Wednesday, February 13, 2008

CHANGE OF PLANS

About two weeks ago a set of tornadoes tore through the state of Tennessee leaving over 50 people dead and over 120 homes destroyed. Given the state of this disaster, AmeriCorps*NCCC was approached by several relief efforts asking for a team of 10 individuals to come up and help with disaster relief for 30 days. I volunteered to be one of these ten.

I am no longer with in Bay St. Louis, MS with my beloved Blue 7. Instead, I am a part of a 10-person composite team that drove up from the Gulf Coast this past Monday to help with disaster relief.

Today was my first day on-site and I could not believe my eyes. I have never seen anything like this before. Driving through Macon County (one of the poorest and hardest hit counties in Tenneseee) you could just see the merciless path the tornado took, tearing up homes, businesses, any tree or structure in its way. Coming from the Gulf Coast, it is amazing to see the difference between hurricane and tornado damage. Areas hit by hurricanes look like they have been beaten around in a washing machine--rotting, crumbling damage. Tornado damage is a much cleaner cut, yet devastating nonetheless. Tornadoes pick things up clear in their path, sweep them cleanly off the ground and smash them down in another location.

Our first job today was at an elderly man's home where his shed had been swept cleanly off its foundation and thrown 20 feet into his backyard, smashing to the ground, caving in on its belongings. Working with an AmeriCorps Emergency Response Team, we worked on breaking down the shed, salvaging the items inside, and then clearing it out of his yard, piece by piece.

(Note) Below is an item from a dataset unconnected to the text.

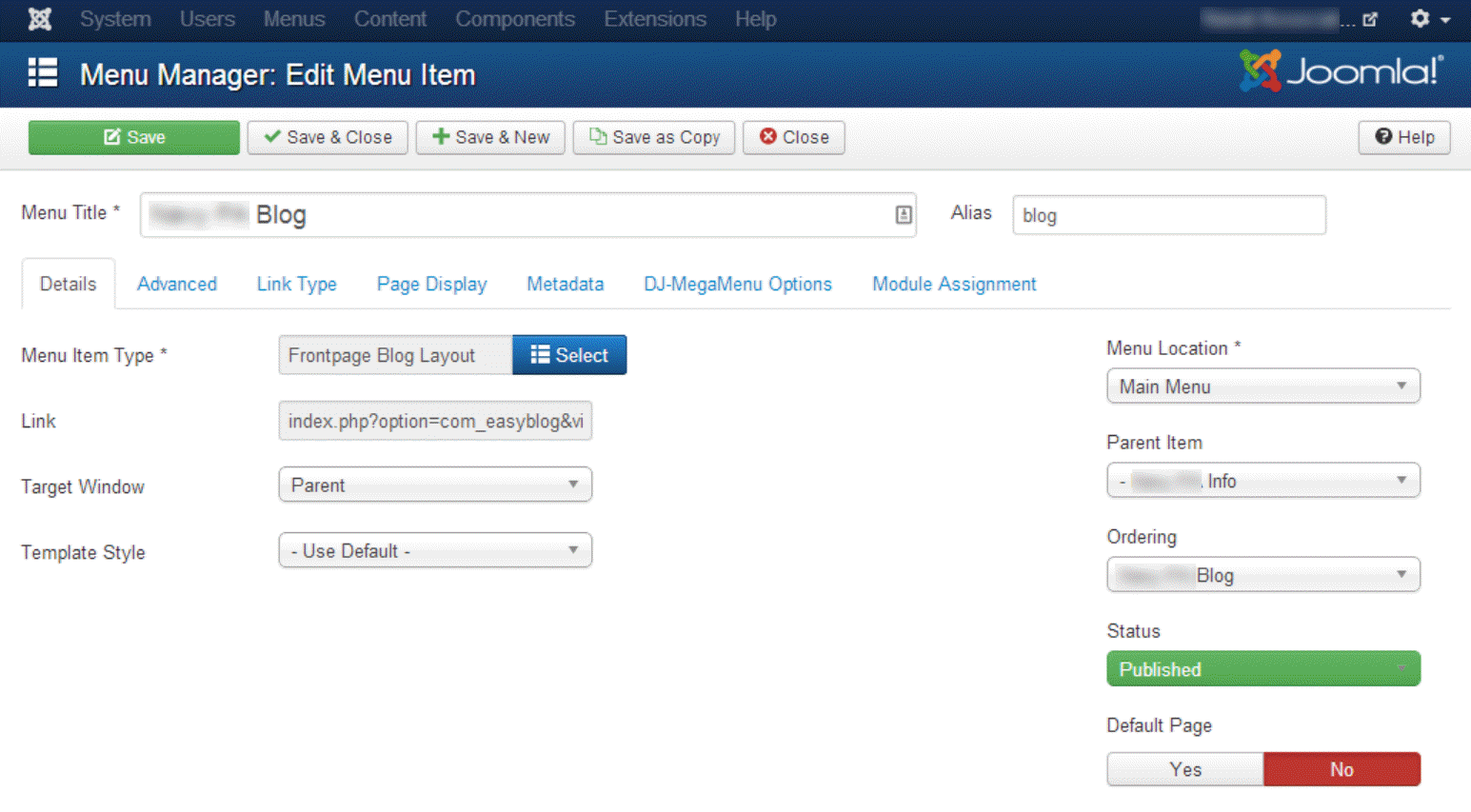The image size is (1471, 812).
Task: Click the external link icon beside site name
Action: click(1370, 19)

Thankfully all the man had lost was this shed, but it still effected me nonetheless. Pulling out all of his old tools and lawn furniture and reducing them to debris felt sad--watching one's belongings turn into garbage by no fault of their own. However, as I have started to learn from those effected by Katrina--stuff is just stuff, and you had better come to terms with that because you just never know when it could be lost forever. I visited my godmother in New Orleans before heading up to Tennessee and she gave me a good piece of advice, having lost her home herself in Katrina. She told me, "I think everyone should take a walk through their house and identify about 10 things that would absolutely kill them to lose. Identify those 10 things and come to terms with the impermanence of everything else. Let your stuff be just that...stuff." In remembering her words, I let go of my sadness as I diposed of his ancient newspaper collection.

Backtracking...

I am writing this post from Bay St. Louis, Mississippi within the walls of Lagniappe Presbyterian Church where I am working in my second phase of AmeriCorps*NCCC. Before I delve into the Katrina restoration in this beautiful community on the coast, I need to take you back to my first project at Maple Elementary School in Sacramento, California. To understand where I am now, you must understand the effect my first project had on me and the pace it set for me before arriving in Mississippi. Let me take you back a few months to my first project as an AmeriCorps*NCCC member...

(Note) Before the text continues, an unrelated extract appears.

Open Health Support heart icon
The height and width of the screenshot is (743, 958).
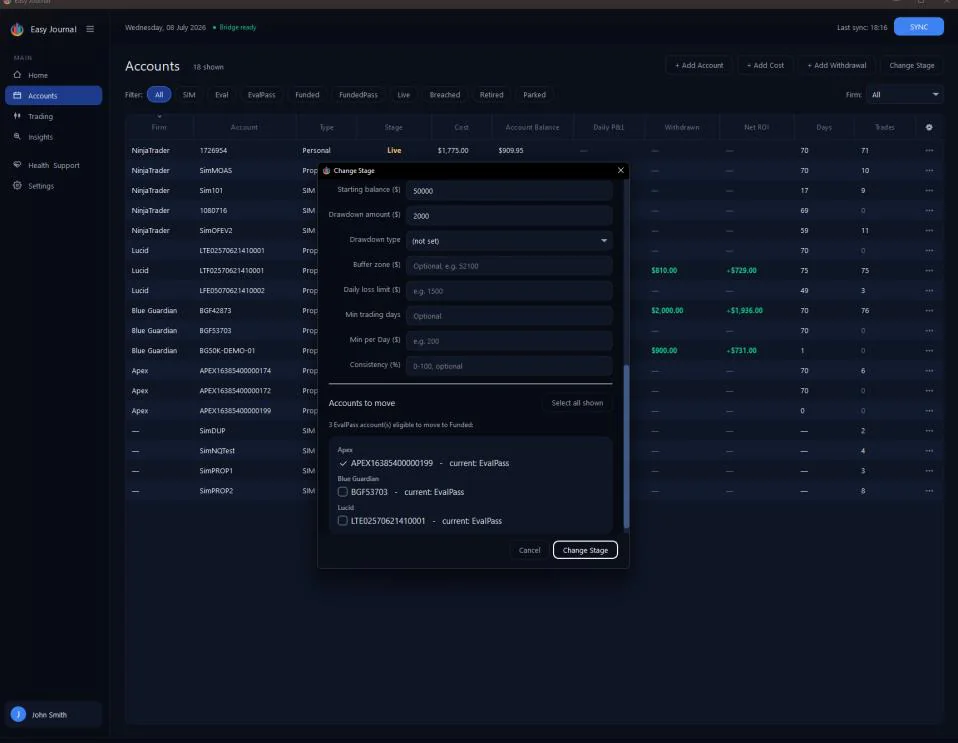tap(17, 164)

AmeriCorps*NCCC is arranged as a four-phase program in which you will complete four service projects during your 10-month commitment. A team-based program, you work with a 10-12 person team the entire time, completing projects in each of AmeriCorps' target areas: environment, education, disaster relief, and unmet human needs.

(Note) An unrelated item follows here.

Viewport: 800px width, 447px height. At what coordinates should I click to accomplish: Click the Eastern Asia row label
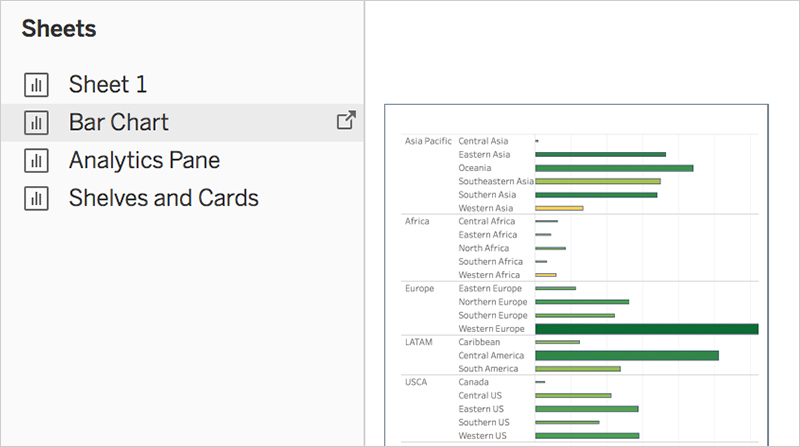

My team--the lively and diverse Blue 7--was first assigned to an education project at Maple Elementary School in South Sacramento. This initial assignment was met with mixed emotions--excitement to spend time working with children, disappointment to spend the next few months living on the same base where we had just spent the last month training.

(The first month in NCCC is called "Corps Training Institute" where all members are not only certified in CPR, First Aid, and Disaster Relief but also trained and groomed as leaders within the Corps...AKA most everyone is very excited for the month to end and project assignments --implying relocation--to be delivered.)

Mixed emotions aside, it was now our job to embrace the assignment and learn about the community in which we were to serve. In doing our research, the need became evident and initial feelings of disappointment began to fade as we learned that we would be working at a school that had been sanctioned so many times due to low test scores that teacher's salaries were now in jeopardy. We learned that with a school population of 70% Hispanic and 30% Asian, English was a second language for the vast majority of the school. We learned that crimes rates were high, incomes were low, and nearly every single student was on free government lunch due to welfare.

As the first AmeriCorps team to ever step foot within this low-scoring high-risk school, our responsibilities were to act as tutors and mentors to the children, each of us working in our own classroom. Our quantifiable goals were to help raise their reading & math test scores by 10-20% through 1 on 1 tutoring. Our intangible goals--the ones that ended up far surpassing the importance of the tangible test scores--were to act as role models for children who needed people to look up to.